The Vitara S is produced alongside other Vitara models at the Magyar Suzuki plant in Hungary. This facility also produces all Swift and S-Cross models for European markets as well as exports worldwide.

Advanced driver assistance systems

With a five star Euro NCAP score, it is no surprise to learn this car comes with plenty of active and passive safety equipment, including radar brake support system (RBS).  When travelling above 3mph, if the system detects a risk of collision with the vehicle in front, the driver is warned to apply the brakes. At higher speeds and it senses the possibility of a collision, the driver is warned with a buzzer and display on the dash.

The system warning can also be set for either far or near distance via a button on the dashboard. If the probability of a collision has increased, the system activates brake assist which increases the braking force during emergency braking. If the system determines that a collision is unavoidable, it applies the brakes automatically.

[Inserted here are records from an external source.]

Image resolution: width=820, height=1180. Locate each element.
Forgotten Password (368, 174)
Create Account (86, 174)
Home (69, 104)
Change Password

The system thus helps prevent collisions when the vehicle is driving at low speeds and helps reduce damage in the event of an unavoidable collision.

The RBS system monitors the road ahead by means of milliwave radar. The radar technology enables it to work even at high speeds, in darkness, rain or other poor weather conditions.

On the road

The Vitara S that we took out and about had a 1.4-litre petrol engine with a Boosterjet turbocharger. It felt relaxing to drive and quick when required, sprinting from 0-62mph in just over ten seconds. It zoomed along the A1 thanks to the 140PS Direct Injection Turbocharged petrol engine (DITC) that offers a spread of torque from 1,500rpm – 41 percent more than the 1.6-litre engine. Fuel economy wise, this unit paired with an automatic gearbox returned 38mpg, a little short of the headline figure of 51mpg combined.

Suzuki's so-called Allgrip system is fitted as standard on the S and optional on SZ5 models. It has four driver-selectable modes, namely auto, sport, snow and lock. We had a dusting of snow in mid-February allowing us to select this option. In this mode, the system uses four-wheel drive by default. It optimises four-wheel drive control in accordance with steering and accelerator inputs to promote traction and stability on low friction surfaces. Although we didn't need the 'lock' mode – used for extricating the car from snow – it works using a limited slip differential which helps brake any slipping wheel and transfer torque to the gripping wheels. In sport mode, you get far more feedback from the steering.

While the second and third generation models were known as the Grand Vitara, the latest series has dropped the Grand from its name and uploaded more goodies. Although Vitara still boasts certain creature comforts, it lacks a few, e.g. a centre armrest (front and back) and powered seats. Yet it feels just as comfortable, spacious and practical; all 'must have' requirements for family buyers.